**Assignment:** What needs reproducing is the run of lines in the data below starting at the line with "Impressum (55, 1448)" and ending at the line with "Extra options (21, 1816)", both ends included. Copy it exactly, without pictures, and add nothing.

# # # # # # #

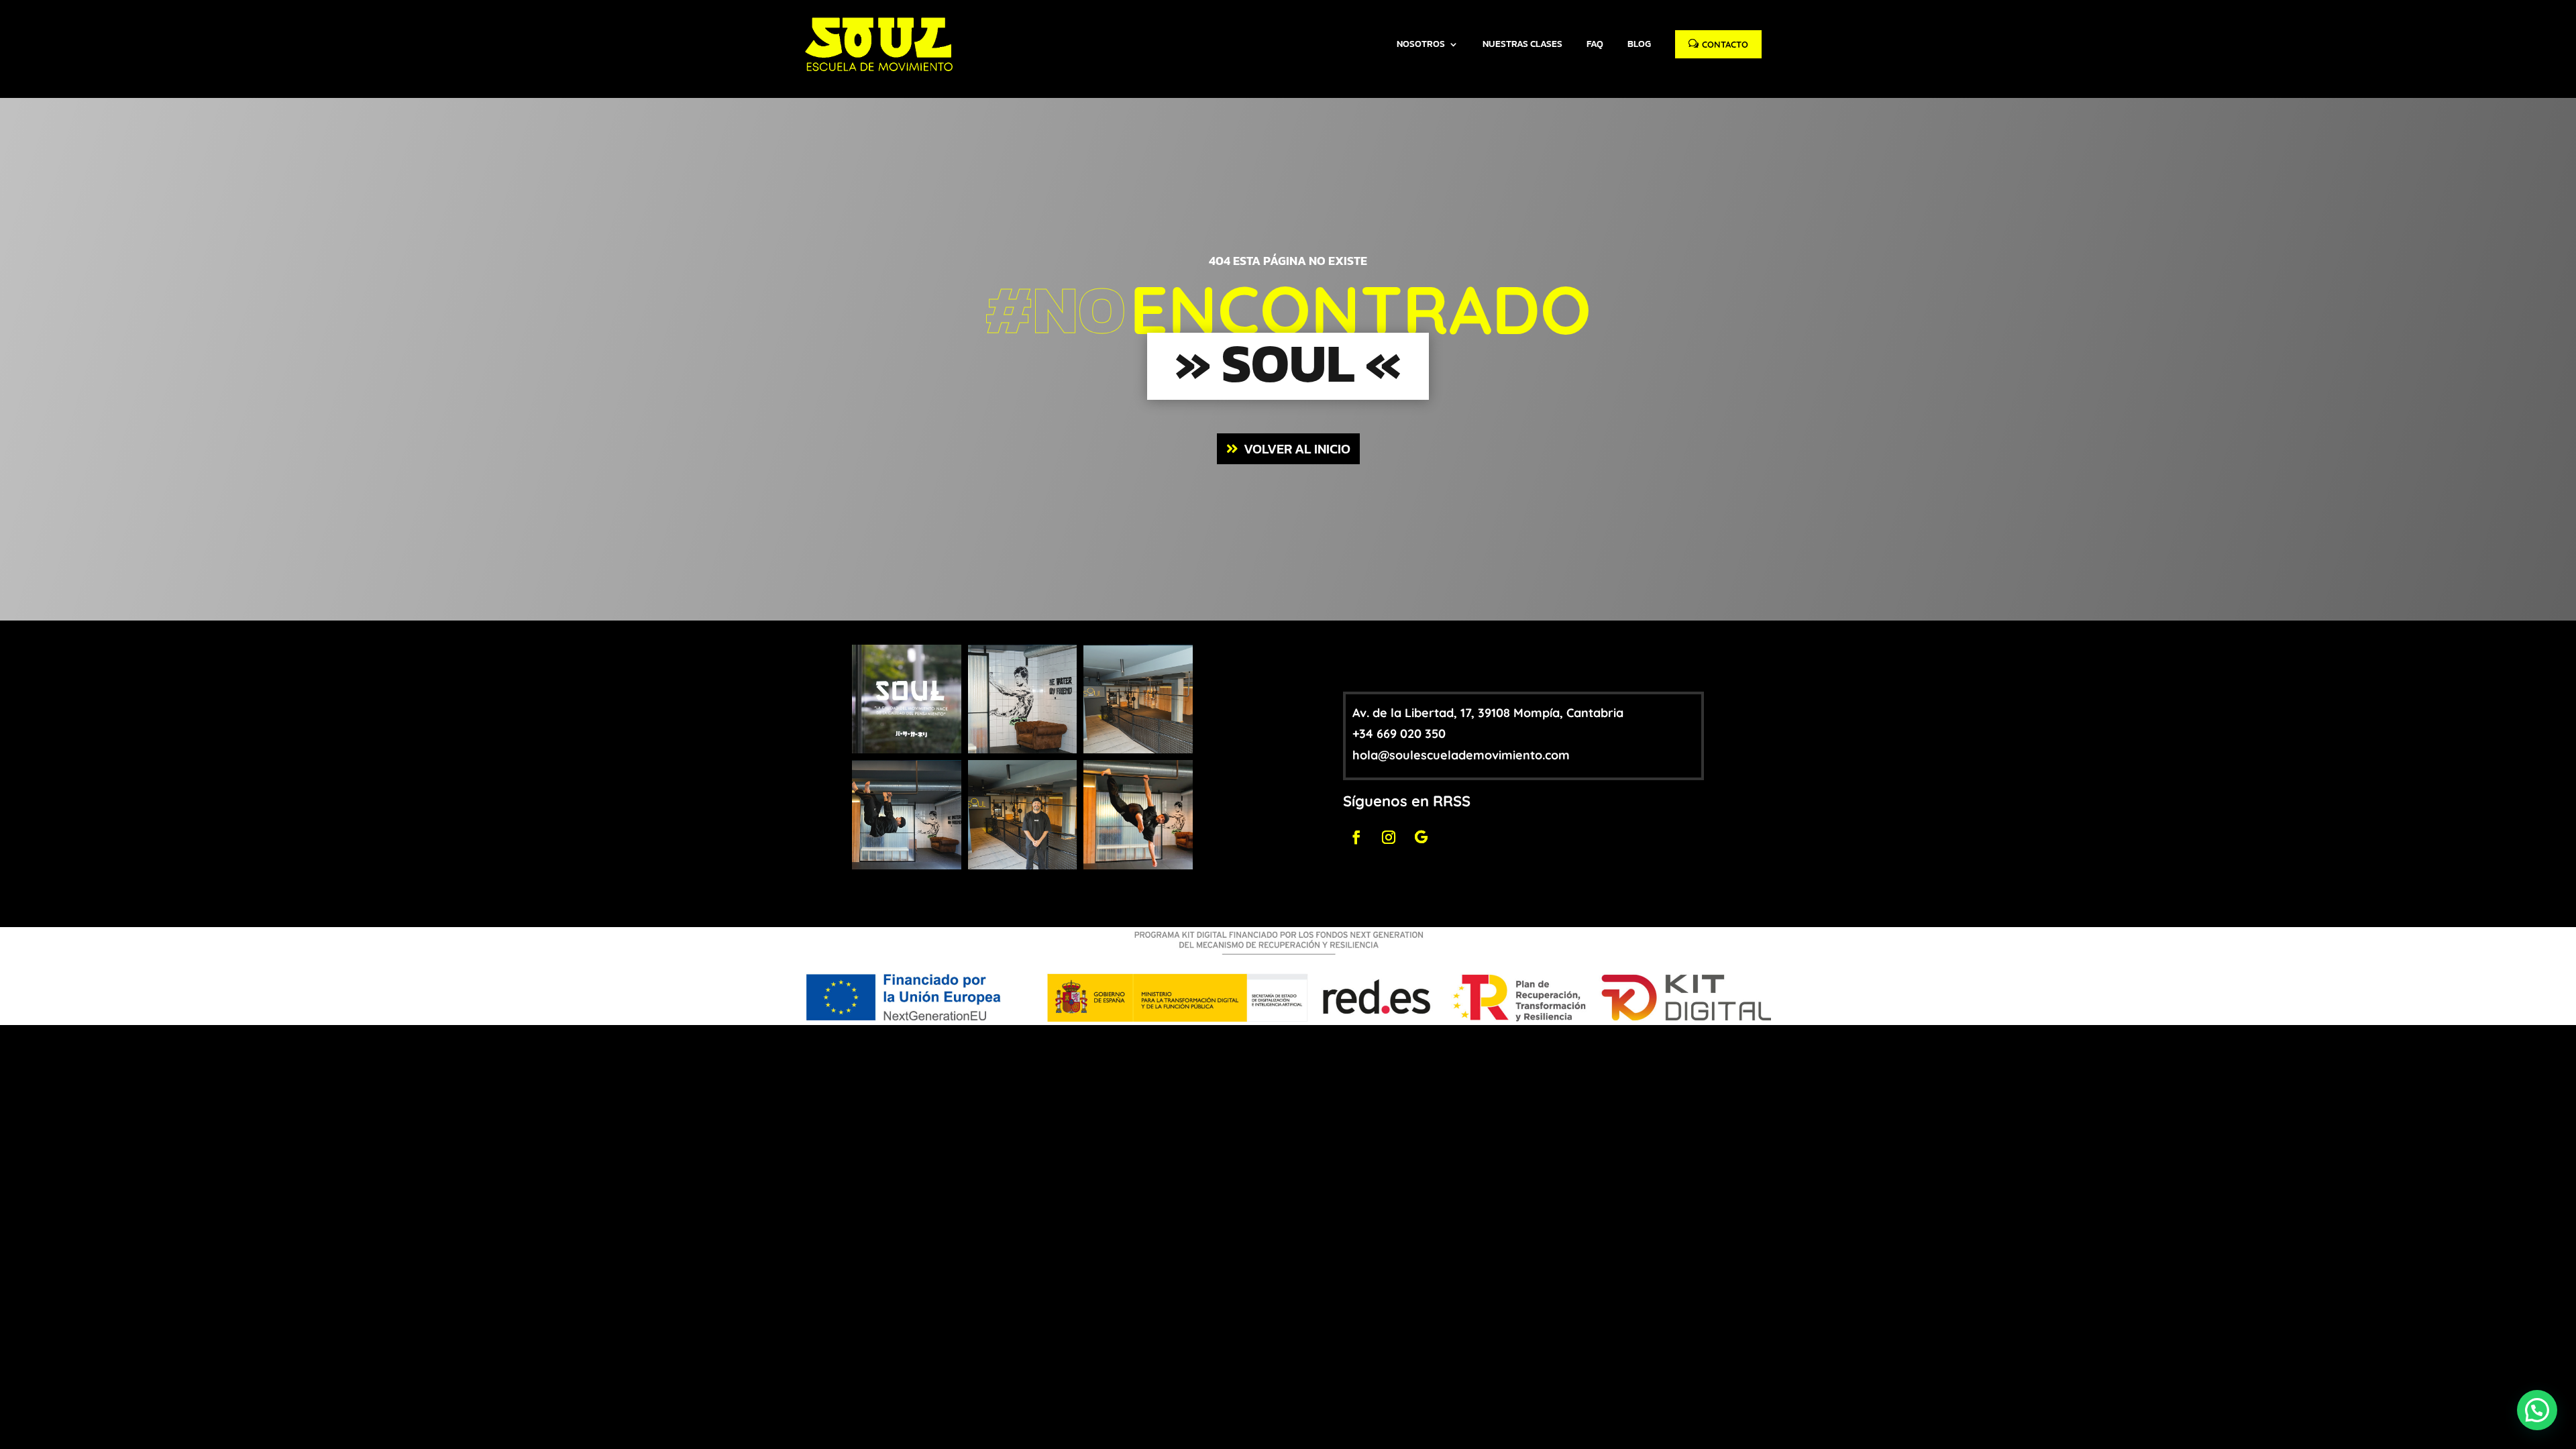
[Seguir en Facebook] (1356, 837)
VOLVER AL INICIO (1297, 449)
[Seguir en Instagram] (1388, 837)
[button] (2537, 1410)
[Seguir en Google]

# # # # # # #

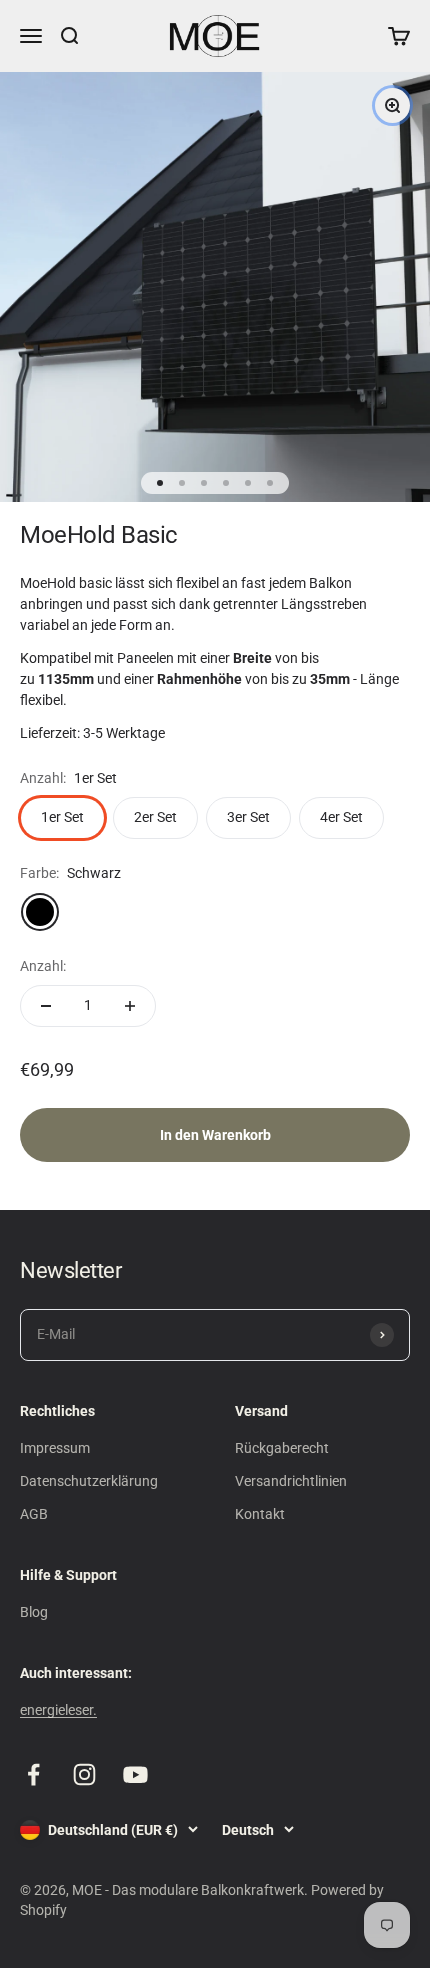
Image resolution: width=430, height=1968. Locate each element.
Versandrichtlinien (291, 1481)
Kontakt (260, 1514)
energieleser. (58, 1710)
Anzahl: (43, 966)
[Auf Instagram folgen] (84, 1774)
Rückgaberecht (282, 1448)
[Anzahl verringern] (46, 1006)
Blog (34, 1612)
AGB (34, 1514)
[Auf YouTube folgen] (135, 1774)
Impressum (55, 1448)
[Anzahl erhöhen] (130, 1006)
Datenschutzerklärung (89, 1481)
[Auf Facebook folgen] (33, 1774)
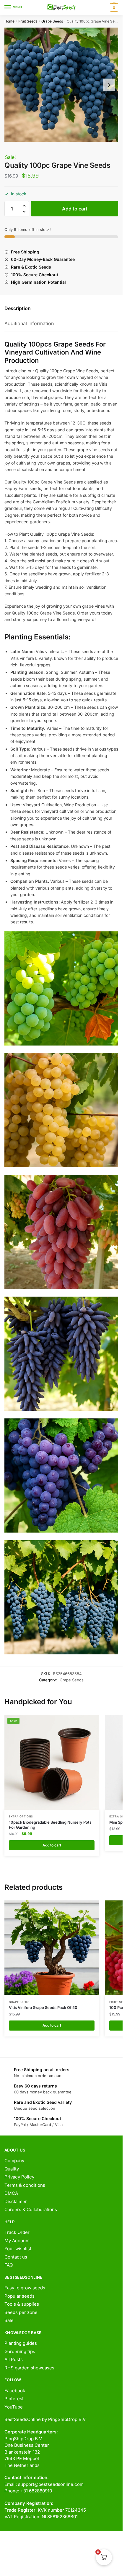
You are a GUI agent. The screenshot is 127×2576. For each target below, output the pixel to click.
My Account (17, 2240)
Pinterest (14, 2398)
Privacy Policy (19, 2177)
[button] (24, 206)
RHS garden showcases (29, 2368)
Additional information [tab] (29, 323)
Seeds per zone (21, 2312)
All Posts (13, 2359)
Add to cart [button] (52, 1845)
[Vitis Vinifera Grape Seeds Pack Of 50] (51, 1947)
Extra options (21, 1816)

# # # # # # #

**Response:**
Impressum (55, 1448)
[Anzahl erhöhen] (130, 1006)
Datenschutzerklärung (89, 1481)
[Auf Facebook folgen] (33, 1774)
You are a GUI agent. The screenshot is 127×2576. For each target below, output the pixel to click.
My Account (17, 2240)
Pinterest (14, 2398)
Privacy Policy (19, 2177)
[button] (24, 206)
RHS garden showcases (29, 2368)
Additional information [tab] (29, 323)
Seeds per zone (21, 2312)
All Posts (13, 2359)
Add to cart [button] (52, 1845)
[Vitis Vinifera Grape Seeds Pack Of 50] (51, 1947)
Extra options (21, 1816)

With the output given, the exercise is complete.